Oil giant Royal Dutch Shell said its Nigerian subsidiary, Shell Petroleum Development Company Limited (SPDC) and Joint Venture (JV) partners, paid $29 billion to the Federal Government over the last five years.
This is contained in the oil majors 2016 Sustainability Report released yesterday. The report said the $29 billion was the economic contribution from SPDC JV partners to the government from 2012–2016.
It stated that $1.4 billion was Shell’s share of royalties and corporate taxes paid to the government last year, adding that SPDC’s share was $1billion, while Shell Nigeria Exploration and Production Company (SNEPCo) contributed $0.4 billion.
Also SPDC JV and SNEPCo contributed $106.8 million to Niger Delta Development Commission (NDDC) last year, pointing out that $48.5 million was Shell’s share.
It also noted that 94 per cent of contracts from Shell Companies in Nigeria (SCiN) were awarded to indigenous companies, adding that $0.74 billion was spent by SCiN on contracts awarded to local companies. Besides, it stated that 96 per cent employees of SCiN are Nigerians.

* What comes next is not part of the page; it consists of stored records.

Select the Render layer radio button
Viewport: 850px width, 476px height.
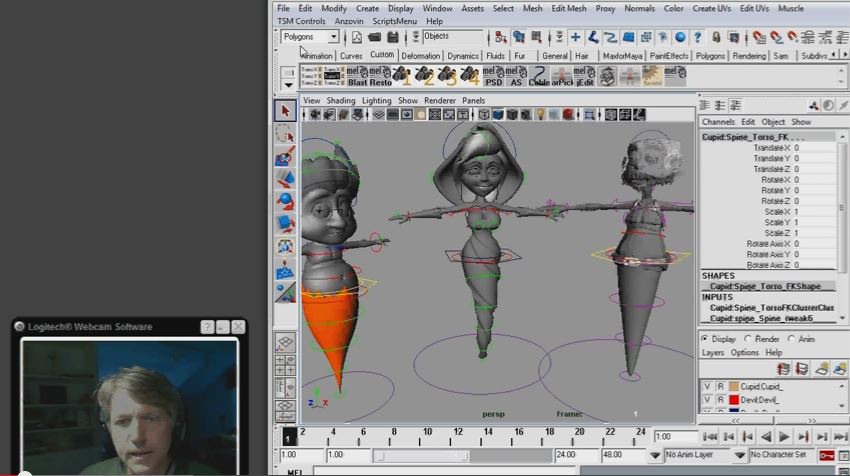tap(748, 339)
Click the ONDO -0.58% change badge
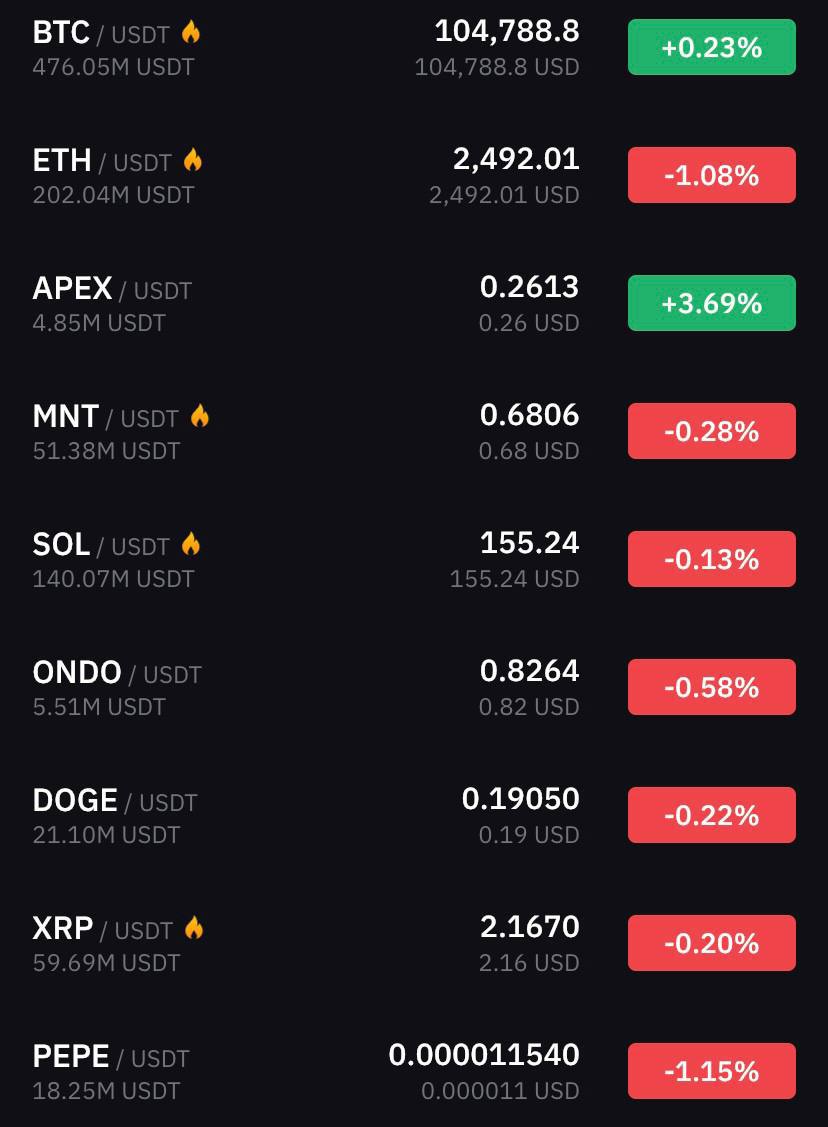The width and height of the screenshot is (828, 1127). click(711, 687)
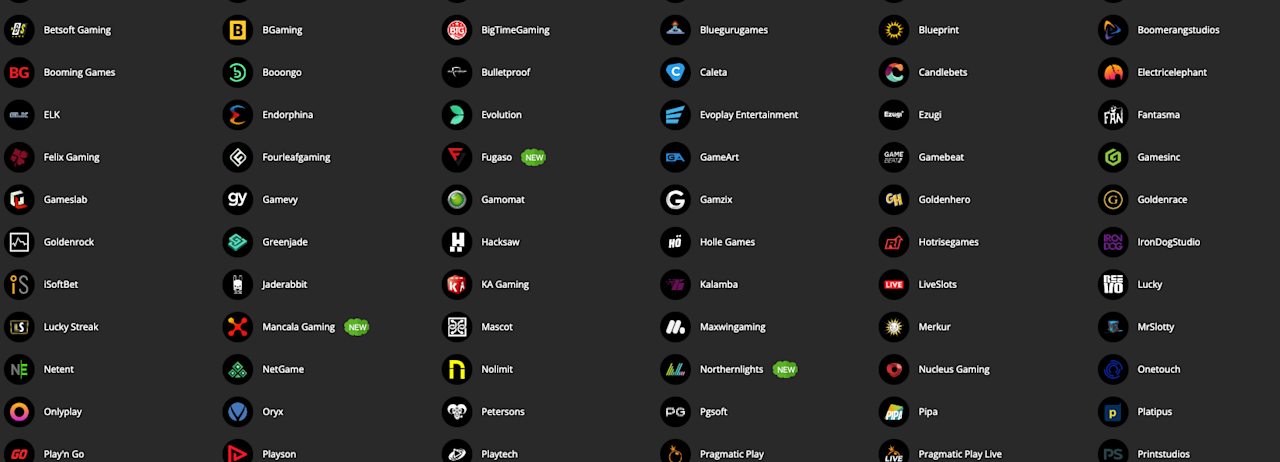Select the Mancala Gaming logo icon

tap(237, 327)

Shell stated that safety and security remain its top priorities and lamented that sabotage and vandalism caused a reduction in onshore oil and gas production last year.
“Shell has interests in several companies in Nigeria and they are major contributors to the economy. They produce oil and natural gas, distribute gas to industries in the country, produce liquefied natural gas (LNG) for export, generate revenues for the government and provide social investment. The Shell companies are also working with federal and state government agencies, communities and civil society to try to create a safe operating environment.
“SCiN continue to operate both onshore and offshore oil activities in the country, while investing in oil and gas production. SCiN are also working with the government and other partners to increasingly focus on developing gas production onshore and delivering gas to power plants and other industrial customers in order to drive economic growth,” the report added.
It said SPDC JV had a challenging 2016 due to further acts of sabotage and vandalism on oil and gas facilities in parts of the Niger Delta. As a result, oil and gas production from domestic and international operators declined sharply in the year.
“Export operations at the SPDC-operated Forcados oil terminal were disrupted after three sabotage incidents in 2016. This resulted in loss of revenue, particularly for domestic producers who rely on the terminal for export. Reduced oil and gas production in the Niger Delta also led to lower revenues for state and federal government and major disruptions to gas supply needed to power electricity for industry, businesses and public sector services.
“The safety of staff and contractors in Nigeria remains the top priority. The SCiN aim to mitigate security risks that may impact people, the environment and facilities. We only carry out operations where it is safe to do so. We also continue to engage with the government and non-governmental organisations (NGOs), as well as local communities, to help promote human rights and a peaceful and safe operating environment.